2.2- Il secondo motivo denunzia violazione ed errata applicazione dell’art. 2697 c.c., in relazione all’art. 360 c.p.c., n. 3, per avere erroneamente la sentenza impugnata ritenuto che l’emissione di fattura per servizi da parte della compagnia lavoratori portuali escludesse la colpevolezza dell’importatore, mentre invece quest’ultimo avrebbe dovuto fornire prova delle circostanze che ne escludessero la colpa, in quanto l’esiguo importo della fattura non consente di presumere che si riferisse ai servizi di alaggio e varo di un’imbarcazione.

3.1- Con riferimento al primo motivo di ricorso, rileva la Corte che la censurata affermazione della sentenza impugnata, non è stata esposta chiaramente nella sua premessa. Per altro, il motivo di ricorso appare fondato, dato che, in conformità alle decisioni già adottate sul punto da questa Corte “in tema di depositi fiscali, previsti dal D.L. 30 agosto 1993, n. 331, art. 50 bis, conv., con modif., nella L. 29 ottobre 1993, n. 427, la sanzione applicabile all’importatore che si avvalga del sistema di sospensione del versamento dell’I.v.a. senza immettere materialmente la merce nel deposito, va individuata, in assenza di disposizioni sanzionatorie speciali per l’omesso o ritardato versamento del tributo – non rinvenibili nè nel Testo unico 23 gennaio 1973, n. 43, nè nel Reg. (CEE) n. 2913 del 1992 -, nel D.Lgs. 18 dicembre 1997, n. 471, art. 13, che è norma di carattere generale, atteso che l’I.v.a. all’importazione è un tributo interno (Cass. Sez. V 11 aprile 2019 n. 10127).
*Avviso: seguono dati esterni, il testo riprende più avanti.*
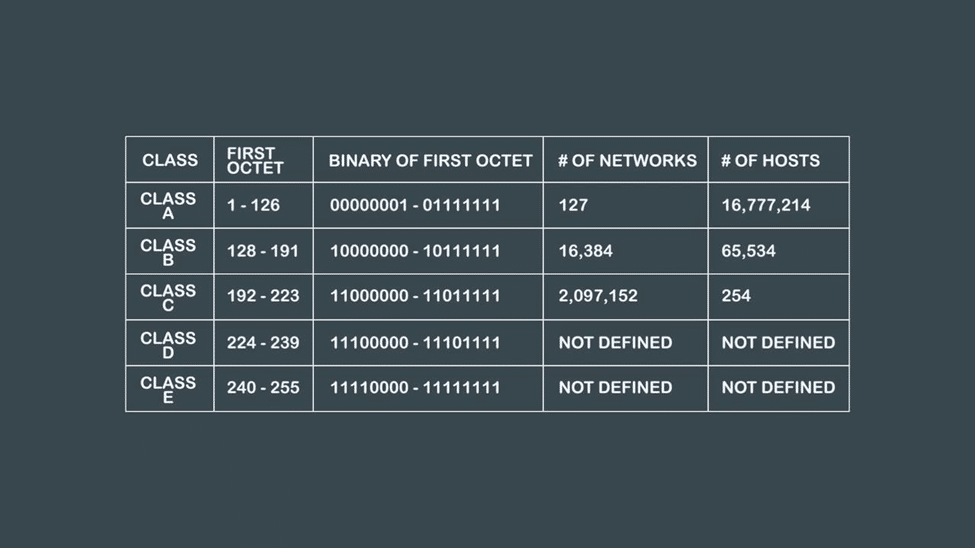
Task: Click the 2,097,152 networks value
Action: click(598, 296)
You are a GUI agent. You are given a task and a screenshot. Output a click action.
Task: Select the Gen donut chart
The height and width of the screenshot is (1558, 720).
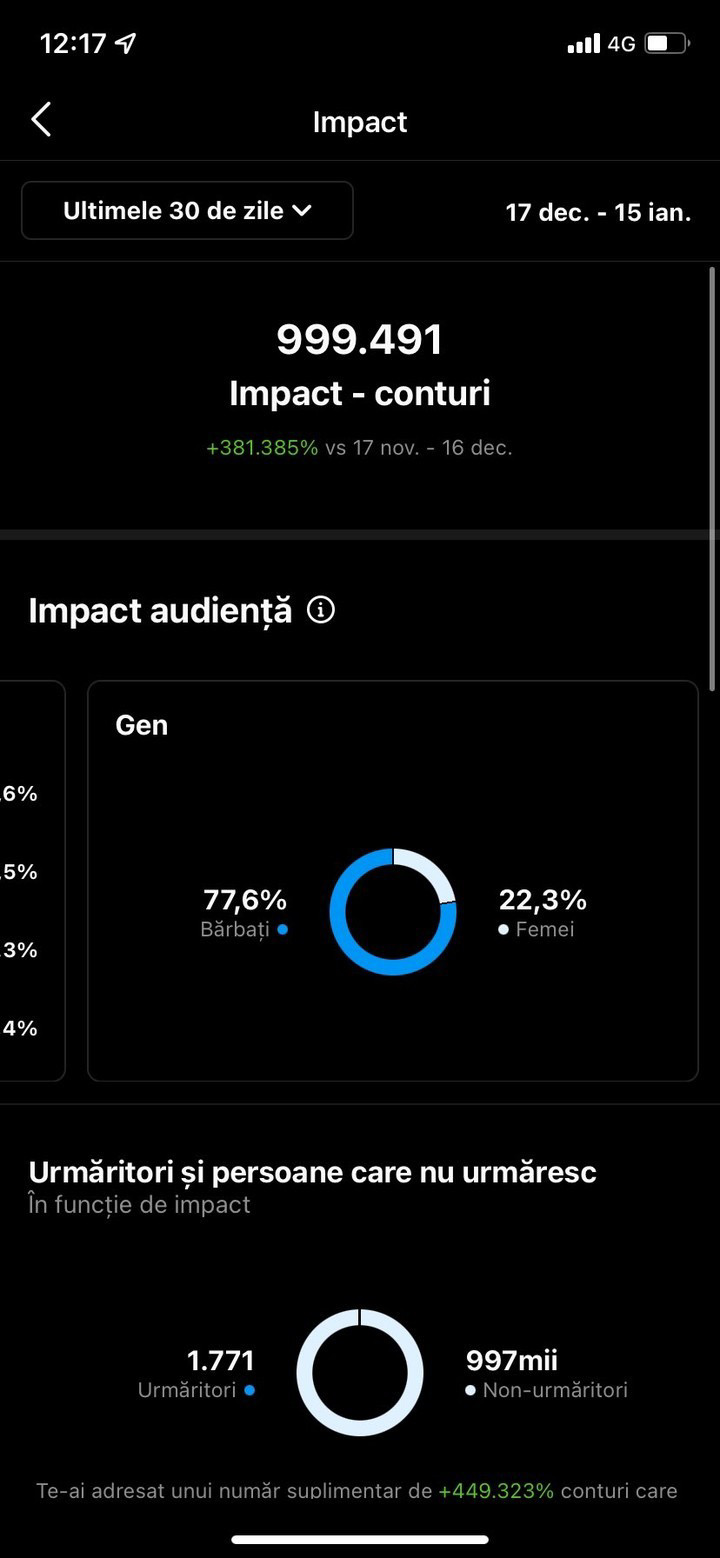click(393, 912)
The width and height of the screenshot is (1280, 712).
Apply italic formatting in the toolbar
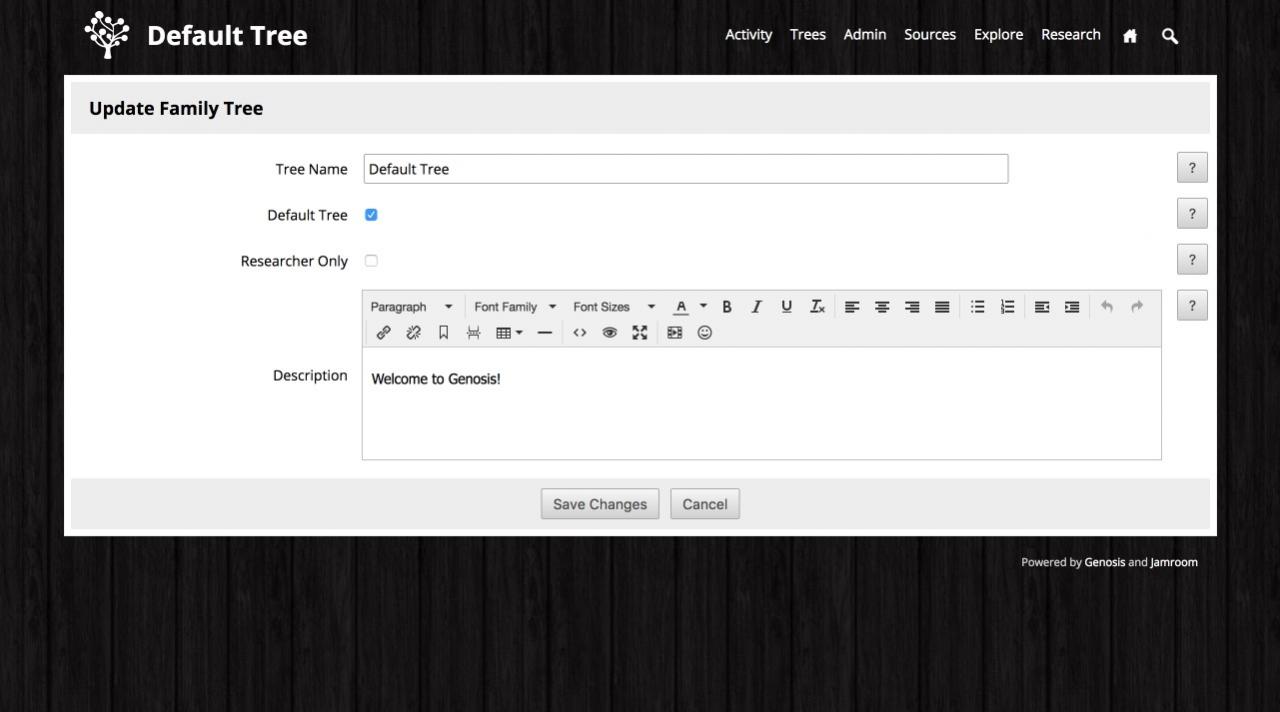(756, 307)
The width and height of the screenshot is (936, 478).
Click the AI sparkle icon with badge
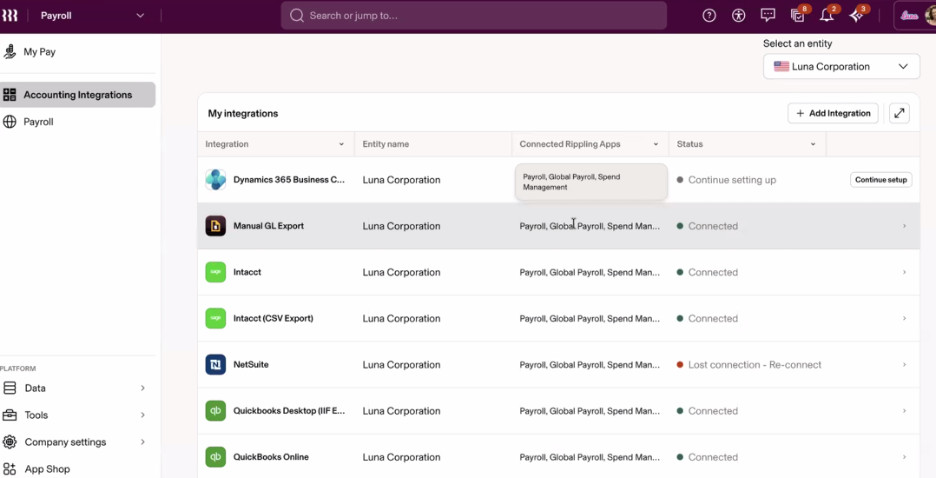click(857, 16)
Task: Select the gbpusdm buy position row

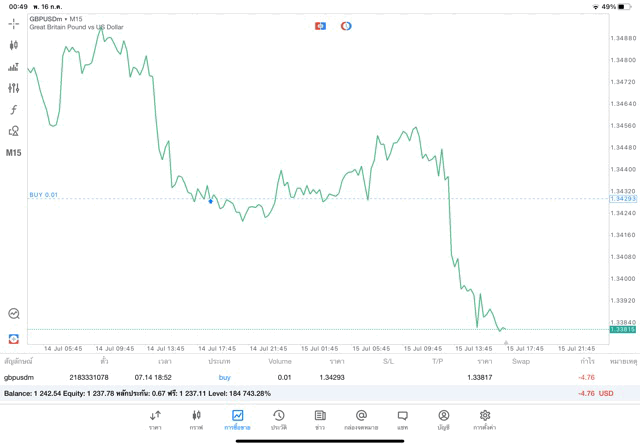Action: tap(300, 377)
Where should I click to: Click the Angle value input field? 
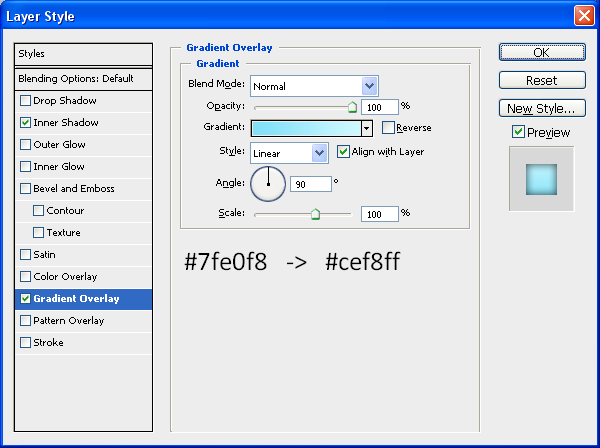(311, 184)
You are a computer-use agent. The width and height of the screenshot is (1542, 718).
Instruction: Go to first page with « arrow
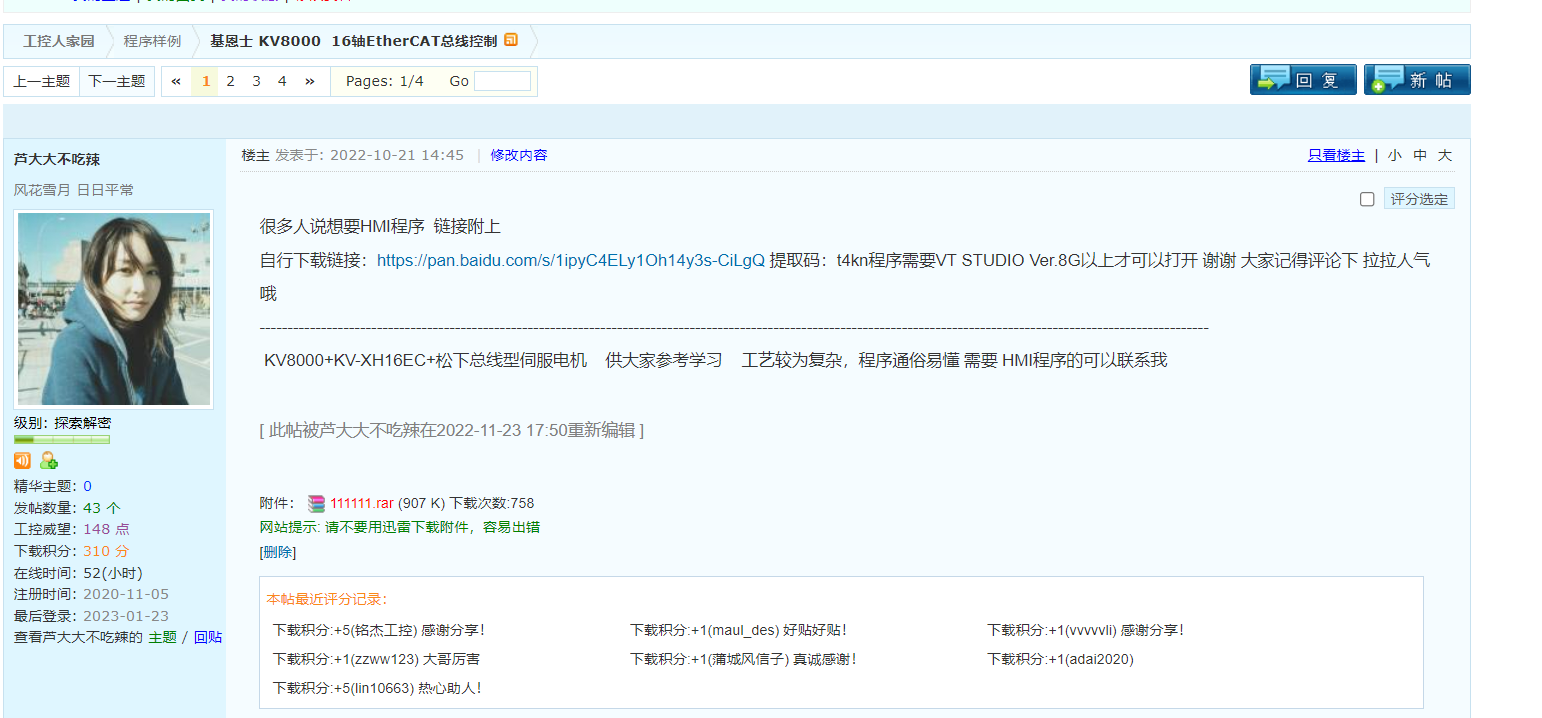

3.2- Il secondo motivo di ricorso è fondato. Infatti in materia di trattamenti fiscali agevolativi, in base ai principi generali sulla ripartizione dell’onere della prova, il soggetto che richiede l’applicazione del trattamento agevolativo è gravato dalli onere di fornire prova esauriente delle circostanze di fatto che ne giustificano l’applicazione, consistente, nel caso in esame, nella materiale introduzione dell’imbarcazione nel deposito. Nè detta prova può consistere, come ritenuto dal giudice di appello, solo nella fattura emessa dalla Compagnia lavori portuali per un importo talmente esiguo (Euro 27,11) da risultare incompatibile con l’ipotesi che si riferisca alle operazioni di alaggio e varo di una imbarcazione di 40 tonnellate di stazza.

4.- Il ricorso pertanto deve essere accolto, con rinvio alla Commissione tributaria regionale per un nuovo giudizio in cui il giudice si atterrà ai principi di cui sopra, e valuterà anche le rimanenti questioni prospettate in sede di merito dalle parti, e non esaminate. Al giudice di rinvio si rimette anche la decisione sul regime delle spese processuali ai sensi dell’art. 385 c.p.c., comma 3.

PQM

la Corte accoglie il ricorso, cassa la sentenza impugnata e rinvia anche per le spese, alla Commissione tributaria regionale della Liguria in diversa composizione.

Così deciso in Roma, il 13 giugno 2019.